Mei Moses art index founder plans Chinese version, optimistic about Chinese art

Posted by artradar on March 10, 2009


CHINESE ART PRICES

The current state of Chinese art prices was discussed  before members of the Foreign Correspondent’s Club of China who had gathered at the Ullens Center for Contemporary Art (UCCA) to hear a dialogue between UCCA director Jerome Sans and Cheung Kong GSB professor  Mei Jianping.

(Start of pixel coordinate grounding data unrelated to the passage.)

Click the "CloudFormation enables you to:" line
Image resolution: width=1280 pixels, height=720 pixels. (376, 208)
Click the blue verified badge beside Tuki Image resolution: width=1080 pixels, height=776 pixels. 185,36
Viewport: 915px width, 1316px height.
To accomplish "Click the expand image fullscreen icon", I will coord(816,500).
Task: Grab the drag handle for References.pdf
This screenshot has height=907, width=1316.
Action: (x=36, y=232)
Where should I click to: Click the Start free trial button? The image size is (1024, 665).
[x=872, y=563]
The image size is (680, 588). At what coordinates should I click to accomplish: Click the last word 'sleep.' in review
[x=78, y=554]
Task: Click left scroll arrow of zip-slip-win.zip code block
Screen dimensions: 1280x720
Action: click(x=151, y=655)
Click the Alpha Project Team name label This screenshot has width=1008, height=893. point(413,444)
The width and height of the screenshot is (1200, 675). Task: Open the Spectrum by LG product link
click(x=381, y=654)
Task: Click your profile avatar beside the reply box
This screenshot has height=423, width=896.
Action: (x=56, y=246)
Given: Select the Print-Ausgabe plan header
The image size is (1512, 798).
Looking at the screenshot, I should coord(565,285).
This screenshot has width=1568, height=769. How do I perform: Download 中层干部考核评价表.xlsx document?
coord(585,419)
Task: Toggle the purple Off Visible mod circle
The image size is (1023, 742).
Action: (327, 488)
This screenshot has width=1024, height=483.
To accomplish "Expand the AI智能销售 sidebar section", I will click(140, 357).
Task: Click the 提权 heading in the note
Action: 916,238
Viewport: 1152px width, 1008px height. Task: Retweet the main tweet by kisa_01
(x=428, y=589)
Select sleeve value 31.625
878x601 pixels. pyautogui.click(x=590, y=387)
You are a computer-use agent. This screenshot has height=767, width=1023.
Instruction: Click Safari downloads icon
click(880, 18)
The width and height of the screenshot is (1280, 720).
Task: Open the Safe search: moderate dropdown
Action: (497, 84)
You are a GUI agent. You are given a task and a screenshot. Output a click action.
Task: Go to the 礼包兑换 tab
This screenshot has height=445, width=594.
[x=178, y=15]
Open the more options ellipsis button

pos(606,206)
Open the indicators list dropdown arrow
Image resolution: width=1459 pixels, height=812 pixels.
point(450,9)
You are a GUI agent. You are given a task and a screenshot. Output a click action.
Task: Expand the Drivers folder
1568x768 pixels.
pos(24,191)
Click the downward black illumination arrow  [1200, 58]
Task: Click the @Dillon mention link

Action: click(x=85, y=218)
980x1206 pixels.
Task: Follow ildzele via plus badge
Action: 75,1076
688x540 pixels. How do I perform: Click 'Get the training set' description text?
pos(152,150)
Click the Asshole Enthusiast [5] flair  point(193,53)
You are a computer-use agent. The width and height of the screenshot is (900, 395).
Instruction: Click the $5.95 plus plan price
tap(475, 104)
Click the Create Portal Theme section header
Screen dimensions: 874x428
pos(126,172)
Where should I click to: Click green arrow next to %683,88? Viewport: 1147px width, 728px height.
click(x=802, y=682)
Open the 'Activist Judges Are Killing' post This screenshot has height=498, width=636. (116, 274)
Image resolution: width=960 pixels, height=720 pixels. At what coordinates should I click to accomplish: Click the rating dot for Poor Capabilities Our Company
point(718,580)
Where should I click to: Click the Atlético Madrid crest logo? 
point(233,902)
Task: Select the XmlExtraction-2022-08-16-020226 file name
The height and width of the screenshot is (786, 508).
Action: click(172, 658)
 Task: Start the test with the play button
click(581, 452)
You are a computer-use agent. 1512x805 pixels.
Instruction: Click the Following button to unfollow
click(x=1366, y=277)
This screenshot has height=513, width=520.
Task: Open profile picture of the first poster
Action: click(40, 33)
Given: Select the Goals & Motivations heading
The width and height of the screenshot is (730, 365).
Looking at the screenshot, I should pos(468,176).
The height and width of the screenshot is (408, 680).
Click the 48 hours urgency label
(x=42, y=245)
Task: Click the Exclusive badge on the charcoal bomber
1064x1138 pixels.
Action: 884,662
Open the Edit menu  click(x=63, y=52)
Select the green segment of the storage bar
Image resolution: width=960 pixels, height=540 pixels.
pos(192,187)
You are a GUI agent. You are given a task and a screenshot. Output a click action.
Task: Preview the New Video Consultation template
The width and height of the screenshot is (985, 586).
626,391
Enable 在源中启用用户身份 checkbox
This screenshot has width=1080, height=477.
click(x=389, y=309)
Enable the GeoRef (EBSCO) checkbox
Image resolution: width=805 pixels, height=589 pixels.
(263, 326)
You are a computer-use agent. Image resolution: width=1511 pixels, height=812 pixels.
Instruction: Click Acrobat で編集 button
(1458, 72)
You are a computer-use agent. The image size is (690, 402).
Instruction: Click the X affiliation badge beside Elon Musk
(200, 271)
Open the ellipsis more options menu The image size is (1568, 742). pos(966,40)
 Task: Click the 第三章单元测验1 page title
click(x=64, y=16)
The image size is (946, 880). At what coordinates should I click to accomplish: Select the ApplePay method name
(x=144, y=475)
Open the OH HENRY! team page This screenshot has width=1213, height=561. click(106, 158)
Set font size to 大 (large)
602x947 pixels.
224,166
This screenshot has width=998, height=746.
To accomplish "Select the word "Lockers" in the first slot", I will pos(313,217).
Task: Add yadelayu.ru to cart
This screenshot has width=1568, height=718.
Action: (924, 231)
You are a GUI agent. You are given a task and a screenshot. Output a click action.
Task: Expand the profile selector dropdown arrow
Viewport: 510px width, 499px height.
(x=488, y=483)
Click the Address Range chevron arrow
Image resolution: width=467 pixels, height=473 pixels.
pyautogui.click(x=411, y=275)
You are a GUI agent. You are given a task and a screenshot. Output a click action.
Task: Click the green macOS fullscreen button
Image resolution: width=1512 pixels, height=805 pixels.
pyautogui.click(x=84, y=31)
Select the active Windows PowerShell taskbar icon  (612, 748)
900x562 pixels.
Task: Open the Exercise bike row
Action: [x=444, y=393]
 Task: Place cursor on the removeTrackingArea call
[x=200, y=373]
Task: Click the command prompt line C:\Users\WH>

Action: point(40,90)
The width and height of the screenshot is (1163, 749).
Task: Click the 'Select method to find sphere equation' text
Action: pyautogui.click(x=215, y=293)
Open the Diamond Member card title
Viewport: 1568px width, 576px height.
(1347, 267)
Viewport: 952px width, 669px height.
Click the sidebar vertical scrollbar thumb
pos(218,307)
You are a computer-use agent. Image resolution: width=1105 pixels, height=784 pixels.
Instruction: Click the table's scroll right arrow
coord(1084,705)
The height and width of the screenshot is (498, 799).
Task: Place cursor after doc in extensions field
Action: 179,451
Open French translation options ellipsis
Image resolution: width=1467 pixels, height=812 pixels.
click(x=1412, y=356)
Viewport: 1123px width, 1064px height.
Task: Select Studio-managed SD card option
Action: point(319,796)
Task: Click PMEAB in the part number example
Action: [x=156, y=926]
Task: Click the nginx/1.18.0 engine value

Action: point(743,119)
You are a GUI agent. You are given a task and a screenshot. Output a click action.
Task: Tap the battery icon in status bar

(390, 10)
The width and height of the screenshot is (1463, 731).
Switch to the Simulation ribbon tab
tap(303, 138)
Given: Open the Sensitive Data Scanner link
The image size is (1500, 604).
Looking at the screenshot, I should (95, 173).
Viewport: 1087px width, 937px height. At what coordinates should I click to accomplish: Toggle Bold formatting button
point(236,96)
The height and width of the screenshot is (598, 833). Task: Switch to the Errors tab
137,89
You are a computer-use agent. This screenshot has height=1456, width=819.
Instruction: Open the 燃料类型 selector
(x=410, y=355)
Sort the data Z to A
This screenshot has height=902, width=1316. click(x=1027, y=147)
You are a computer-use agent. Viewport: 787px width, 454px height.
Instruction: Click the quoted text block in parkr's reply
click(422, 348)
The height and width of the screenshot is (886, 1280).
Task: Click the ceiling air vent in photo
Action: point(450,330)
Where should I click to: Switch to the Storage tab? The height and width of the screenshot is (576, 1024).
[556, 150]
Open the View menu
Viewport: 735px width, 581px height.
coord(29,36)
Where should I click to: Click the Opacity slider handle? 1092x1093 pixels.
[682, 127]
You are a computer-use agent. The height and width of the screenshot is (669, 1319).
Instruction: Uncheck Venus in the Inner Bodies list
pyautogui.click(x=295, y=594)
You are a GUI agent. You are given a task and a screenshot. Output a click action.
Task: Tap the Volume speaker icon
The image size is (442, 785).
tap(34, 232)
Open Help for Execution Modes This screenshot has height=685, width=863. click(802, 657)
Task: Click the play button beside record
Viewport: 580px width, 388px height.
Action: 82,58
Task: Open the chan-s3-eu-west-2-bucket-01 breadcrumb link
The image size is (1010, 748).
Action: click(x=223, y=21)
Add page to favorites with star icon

Mei Jianping is founder of the Mei Moses art index. Using a database of over 15,000 art pieces drawn from publicly available Sotheby’s and Christie’s auction prices, the Mei-Moses index demonstrates that investments in quality art, in the long term, deliver higher returns than bonds and gold. The index has received criticisms from some quarters for survivor-biassed results  – the index only tracks the prices of works which sell and ignores works which remain unsold. Supporters point out that stock market indices are similarly biassed and ignore companies which drop out of the index or go bankrupt. Despite these contrary views, the index remains one of the most widely referenced indices by press sources.

Professor Mei noted that

art prices frequently track the economic development of the artist’s home culture, citing how most American art from the 1950s has dramatically increased in value since. He then went on to describe prices at the peak of the Chinese art market last year as artificially high, buoyed by speculation.

Director Sans noted that

  • any trend with 10 years of momentum behind it cannot be regarded as mere hype
  • half of the top 20 selling artists in the world are Chinese
  • no collection or retrospective of contemporary art today would be complete without one or two Chinese artists which is a dramatic change from a decade ago.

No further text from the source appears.